Work required: Transcribe the data exactly, pictures excluded.

Stored items:
******************************
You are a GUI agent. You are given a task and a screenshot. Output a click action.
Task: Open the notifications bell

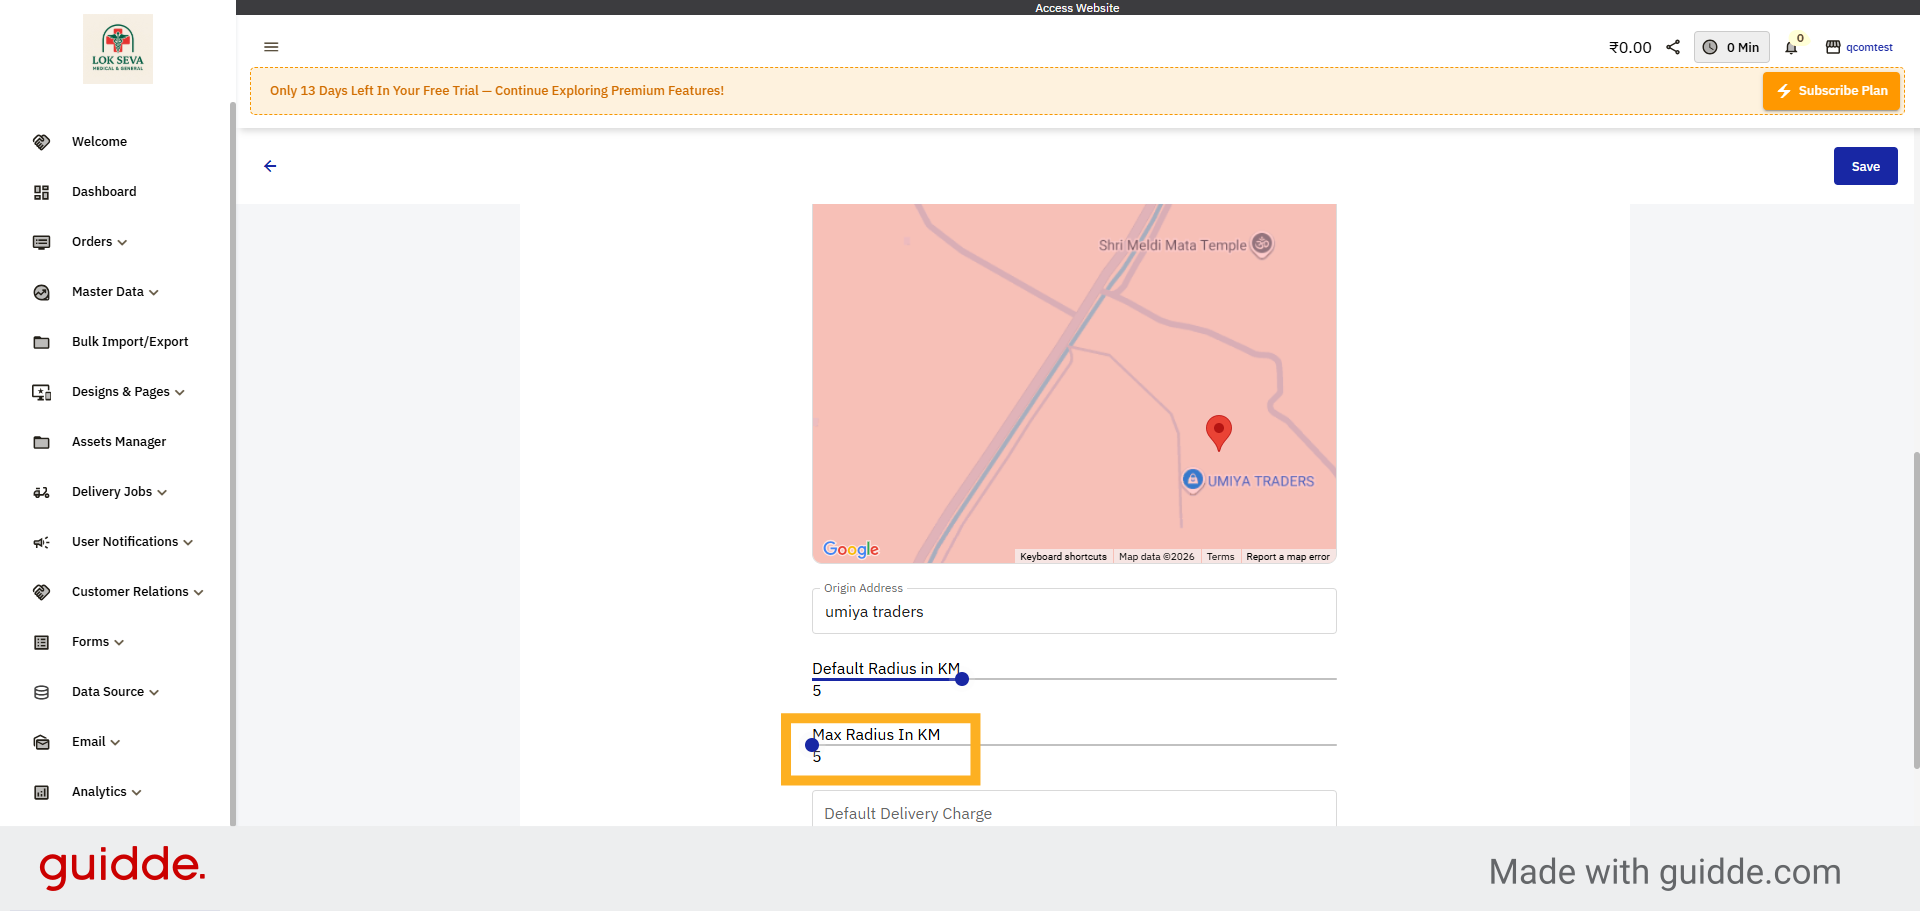click(x=1791, y=48)
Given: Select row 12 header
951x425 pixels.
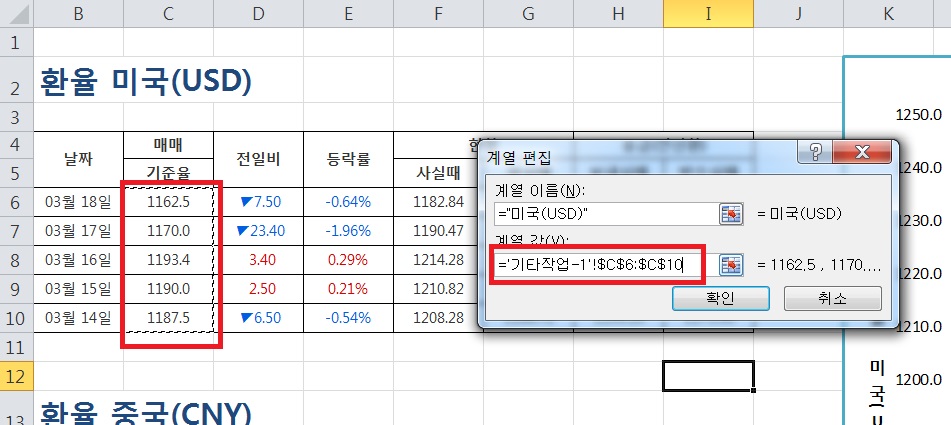Looking at the screenshot, I should coord(16,376).
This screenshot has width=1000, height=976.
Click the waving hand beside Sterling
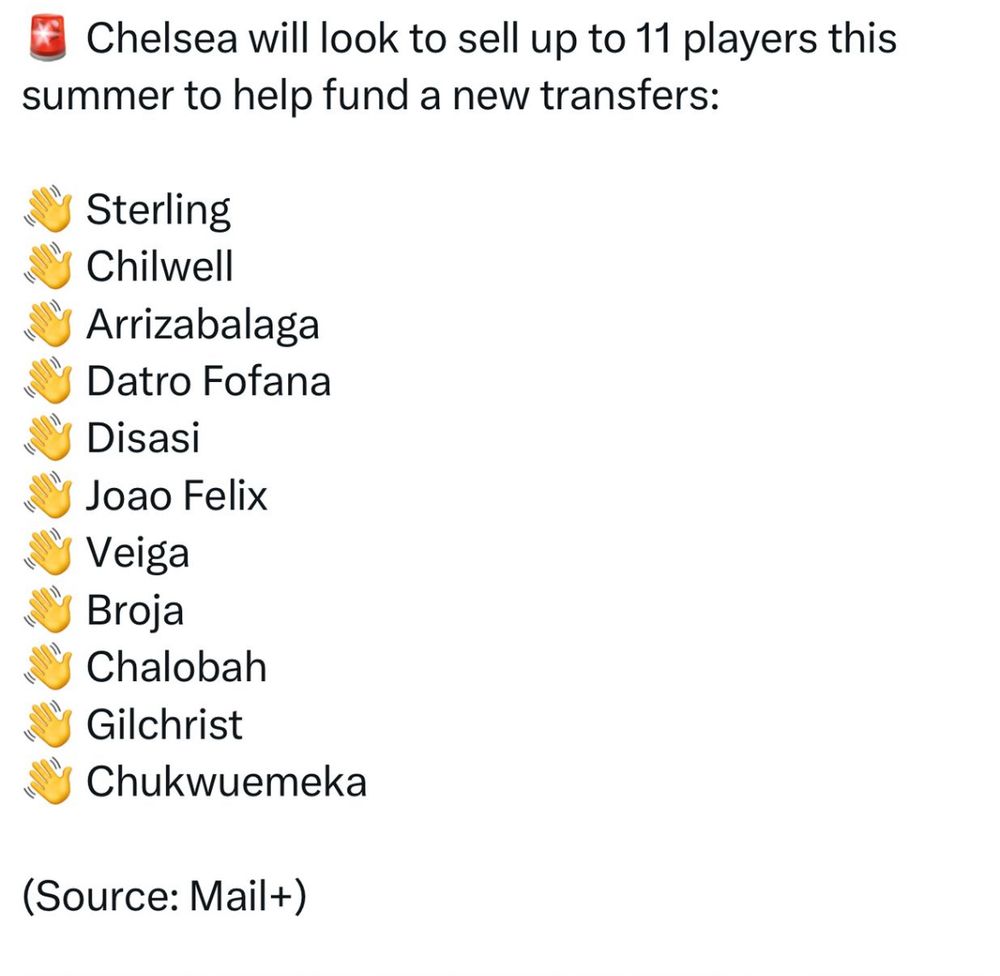pos(49,211)
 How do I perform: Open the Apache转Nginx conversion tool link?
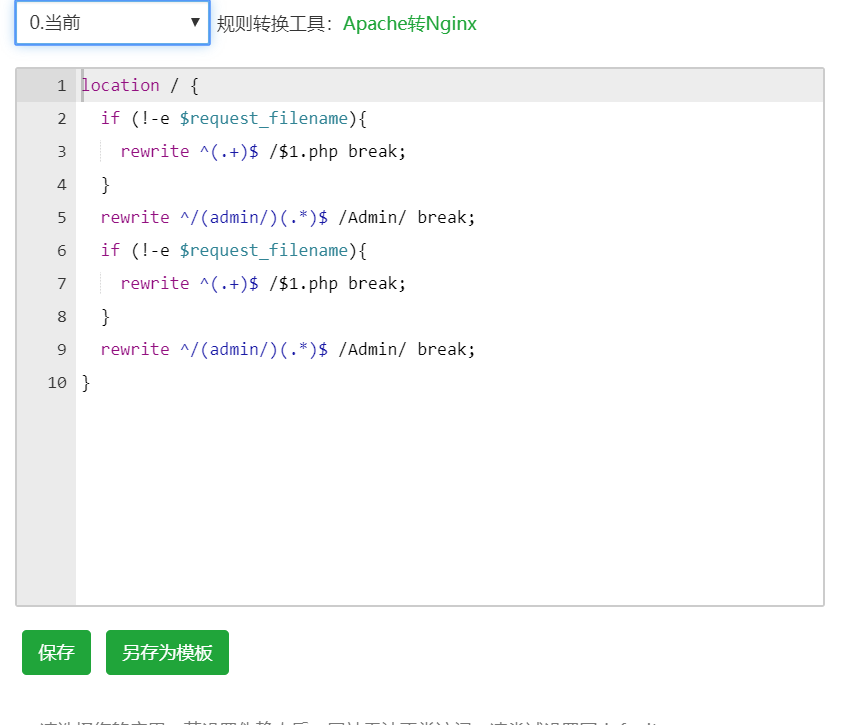point(409,23)
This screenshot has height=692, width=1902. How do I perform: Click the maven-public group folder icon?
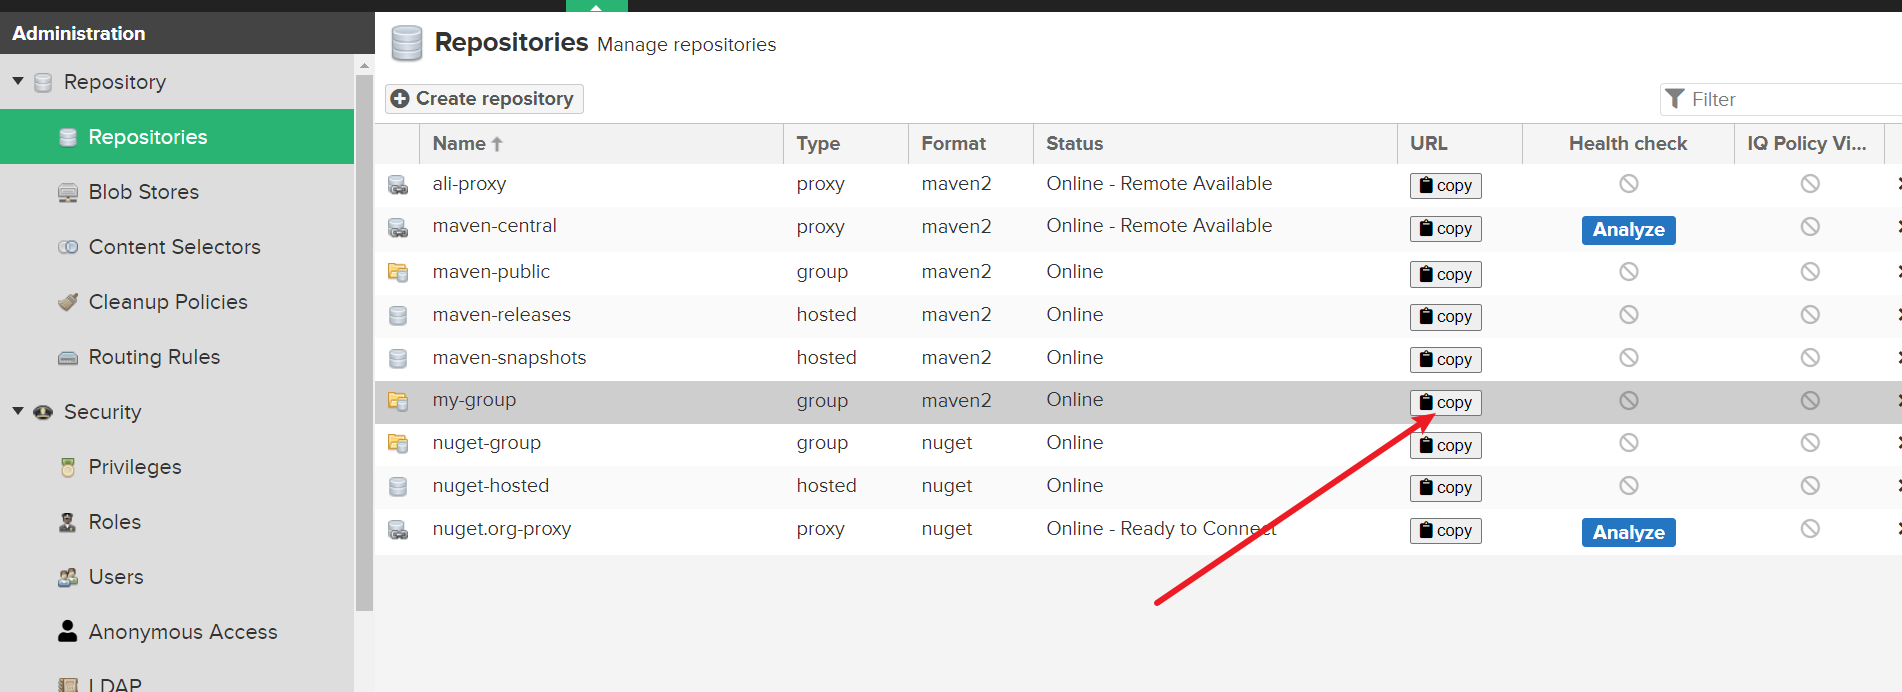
******************************
Result below:
You are a GUI agent. You are given a task and a screenshot. Output a click action.
Task: Open the notifications bell

click(x=1791, y=48)
Given: Select row 12 header
951x425 pixels.
Looking at the screenshot, I should coord(16,376).
This screenshot has width=1000, height=976.
Click the waving hand beside Sterling
pos(49,211)
 How do I perform: Open the Apache转Nginx conversion tool link?
point(409,23)
This screenshot has height=692, width=1902. How do I perform: Click the maven-public group folder icon?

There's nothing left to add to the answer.